The sheriff’s head poked out of the hole, and he waved his arm in big circles to get them to move faster.
“Does this shaft go all the way into the old mine?” he asked, holding out his hand to Abby.
“Not anymore,” she answered, taking his hand. Smitty put his hands on her butt and shoved her so hard she landed on the sheriff.
She got off him in time to let Smitty land on him too.
“You’ve had an open entrance to the mine this whole time?” the sheriff asked. There was a note to his voice, excited, intrigued, greedy, sounding enough like Virgil’s voice when he first stepped foot in the mine, it made the hair on the back of her neck stand up.

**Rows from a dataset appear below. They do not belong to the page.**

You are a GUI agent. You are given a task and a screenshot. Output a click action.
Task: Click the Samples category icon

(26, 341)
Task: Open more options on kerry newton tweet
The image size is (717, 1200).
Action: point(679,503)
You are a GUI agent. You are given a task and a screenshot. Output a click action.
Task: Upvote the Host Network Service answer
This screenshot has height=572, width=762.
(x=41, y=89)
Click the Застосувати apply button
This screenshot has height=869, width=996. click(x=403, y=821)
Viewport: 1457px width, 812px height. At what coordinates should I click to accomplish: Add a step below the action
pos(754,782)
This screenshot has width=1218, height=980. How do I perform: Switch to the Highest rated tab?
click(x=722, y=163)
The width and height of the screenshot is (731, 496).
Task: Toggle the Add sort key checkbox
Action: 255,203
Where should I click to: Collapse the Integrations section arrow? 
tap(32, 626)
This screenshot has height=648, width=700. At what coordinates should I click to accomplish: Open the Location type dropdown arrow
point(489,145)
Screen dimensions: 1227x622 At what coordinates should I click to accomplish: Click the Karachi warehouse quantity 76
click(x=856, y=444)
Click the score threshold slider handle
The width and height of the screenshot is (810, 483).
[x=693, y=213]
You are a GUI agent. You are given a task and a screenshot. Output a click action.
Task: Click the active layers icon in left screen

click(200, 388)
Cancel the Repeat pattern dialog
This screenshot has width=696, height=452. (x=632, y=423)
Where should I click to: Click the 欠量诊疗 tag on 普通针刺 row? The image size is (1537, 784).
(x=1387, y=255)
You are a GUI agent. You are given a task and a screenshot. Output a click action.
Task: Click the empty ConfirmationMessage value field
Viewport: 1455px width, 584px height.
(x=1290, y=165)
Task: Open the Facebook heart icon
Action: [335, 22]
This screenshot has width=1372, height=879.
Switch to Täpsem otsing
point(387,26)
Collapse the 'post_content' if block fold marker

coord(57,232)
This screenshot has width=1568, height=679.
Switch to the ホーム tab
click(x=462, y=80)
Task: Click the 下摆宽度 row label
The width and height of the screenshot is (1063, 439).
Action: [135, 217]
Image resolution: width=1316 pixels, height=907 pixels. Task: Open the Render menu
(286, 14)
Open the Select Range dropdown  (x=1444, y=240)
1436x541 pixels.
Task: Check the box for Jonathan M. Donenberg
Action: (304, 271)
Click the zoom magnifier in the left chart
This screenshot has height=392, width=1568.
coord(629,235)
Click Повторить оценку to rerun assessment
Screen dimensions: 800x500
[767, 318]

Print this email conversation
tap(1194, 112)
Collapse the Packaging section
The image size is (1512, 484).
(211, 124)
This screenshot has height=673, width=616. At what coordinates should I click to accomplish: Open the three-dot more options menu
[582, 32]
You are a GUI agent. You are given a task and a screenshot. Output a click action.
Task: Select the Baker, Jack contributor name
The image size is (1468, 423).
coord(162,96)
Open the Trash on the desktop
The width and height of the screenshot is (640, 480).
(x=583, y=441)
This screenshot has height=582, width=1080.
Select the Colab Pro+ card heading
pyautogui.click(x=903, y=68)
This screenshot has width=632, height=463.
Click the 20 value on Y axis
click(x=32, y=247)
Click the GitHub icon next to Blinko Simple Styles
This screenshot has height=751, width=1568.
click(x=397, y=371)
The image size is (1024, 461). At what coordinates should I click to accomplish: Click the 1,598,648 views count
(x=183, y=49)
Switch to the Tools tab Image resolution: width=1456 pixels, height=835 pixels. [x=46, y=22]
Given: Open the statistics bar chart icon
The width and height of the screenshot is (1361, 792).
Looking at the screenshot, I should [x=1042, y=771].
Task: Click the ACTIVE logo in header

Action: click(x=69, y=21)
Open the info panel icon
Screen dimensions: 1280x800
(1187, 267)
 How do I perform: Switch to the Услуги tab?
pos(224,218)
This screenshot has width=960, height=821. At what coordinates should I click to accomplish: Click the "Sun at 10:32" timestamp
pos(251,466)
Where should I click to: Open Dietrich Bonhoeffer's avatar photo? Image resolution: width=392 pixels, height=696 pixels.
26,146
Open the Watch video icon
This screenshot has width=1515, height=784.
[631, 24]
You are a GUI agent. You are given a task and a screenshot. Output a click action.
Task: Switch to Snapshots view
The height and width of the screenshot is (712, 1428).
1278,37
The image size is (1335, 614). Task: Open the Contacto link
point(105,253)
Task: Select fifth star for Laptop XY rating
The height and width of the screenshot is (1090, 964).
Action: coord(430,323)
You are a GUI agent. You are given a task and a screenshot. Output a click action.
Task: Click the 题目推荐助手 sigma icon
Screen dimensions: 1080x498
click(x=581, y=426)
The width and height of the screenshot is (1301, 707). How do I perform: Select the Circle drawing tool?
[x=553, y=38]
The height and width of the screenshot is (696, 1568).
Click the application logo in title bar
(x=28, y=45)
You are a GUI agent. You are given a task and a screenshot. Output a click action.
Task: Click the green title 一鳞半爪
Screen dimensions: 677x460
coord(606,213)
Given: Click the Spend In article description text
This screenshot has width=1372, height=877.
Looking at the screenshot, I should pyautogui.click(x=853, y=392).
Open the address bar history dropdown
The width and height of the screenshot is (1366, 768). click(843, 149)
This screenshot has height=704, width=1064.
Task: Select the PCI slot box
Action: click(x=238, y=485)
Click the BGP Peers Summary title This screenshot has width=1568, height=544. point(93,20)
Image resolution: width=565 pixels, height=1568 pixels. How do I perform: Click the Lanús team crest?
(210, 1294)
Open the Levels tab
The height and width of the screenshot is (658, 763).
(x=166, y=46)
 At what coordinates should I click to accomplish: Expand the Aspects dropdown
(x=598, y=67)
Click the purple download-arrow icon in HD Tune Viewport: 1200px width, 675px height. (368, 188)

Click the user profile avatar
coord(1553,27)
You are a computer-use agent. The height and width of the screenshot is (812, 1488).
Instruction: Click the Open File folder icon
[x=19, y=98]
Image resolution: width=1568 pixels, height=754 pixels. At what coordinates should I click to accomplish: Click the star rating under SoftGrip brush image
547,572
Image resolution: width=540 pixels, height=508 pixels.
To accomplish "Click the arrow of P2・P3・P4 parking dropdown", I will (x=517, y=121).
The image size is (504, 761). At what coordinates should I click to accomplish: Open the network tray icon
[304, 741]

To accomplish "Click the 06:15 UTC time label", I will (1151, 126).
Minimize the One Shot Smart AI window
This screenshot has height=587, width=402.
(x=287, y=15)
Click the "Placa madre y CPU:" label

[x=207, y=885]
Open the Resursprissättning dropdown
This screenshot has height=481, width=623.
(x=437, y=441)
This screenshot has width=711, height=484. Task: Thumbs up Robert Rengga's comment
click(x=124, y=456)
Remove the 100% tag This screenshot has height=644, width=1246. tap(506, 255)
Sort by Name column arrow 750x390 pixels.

“Any way into the mine is gone now, sheriff,” she said, working hard to keep her voice from shaking. “The whole thing just collapsed.”
“But,” the sheriff looked at her and Smitty, completely covered in dust and dirt. “Where’s Virgil? Jack said Virgil was down there.”
“He...” her voice trailed off. She wasn’t sure how to explain that she’d left him there to die in the dark.
“Holy shit, Abby,” Smitty said, putting a hand on her shoulder from behind.
“What?” she asked.
“You’re bleeding. A lot,” he said.
He moved his hand and she felt air hit her skin and a painful tingle ran down the left side of her back.
“Fuck,” Smitty breathed. “This looks bad.”
The sheriff craned his head around to see and he swore. “We need to get you to the hospital. You’re going to need stitches.”
“What is it?” she asked again.
“It’s a long cut, about an inch deep and maybe twelve inches long down your back. You don’t remember getting hurt?”
“A rock hit me there when Virgil was chasing me. He did have a knife...”
“We’ll figure it out later,” Smitty said. “After you’ve been had this taken care of.” He got to his feet and pulled her up to hers. “Let’s get you out of here.”
“Virgil?” the sheriff asked.
Abby met his gaze. “He threatened to kill me, Smitty, and Jack. He’s the one who took the shots at me. He was—”
“Insane at the end,” Smitty interrupted. “There was no mine down there, sheriff, just a cave that went nowhere, and now there’s not even that. Virgil refused to leave even when the ceiling started coming down.”
The sheriff studied Smitty’s face then Abby’s. “Oh, now, none of that,” he said, ushering her to the ladder so she could climb out of the cellar. “It’s not your fault he wouldn’t listen to reason.”
That’s when she realized tears were rolling down her face to drip off her chin. “I should have gone back for him,” she whispered.
“You can lead a horse to water, but you can’t make him drink it,” the sheriff said. “Not your fault that old man had decided you had a backdoor to the mine and all the gold that’s supposedly down there.”
“Darkness and death is all that’s down there,” she said softly, afraid to give her voice any freedom at all.
“Too bad that cave hadn’t been part of the mine,” the sheriff said with a wistful note in his voice. “You would have been rich, Abby.”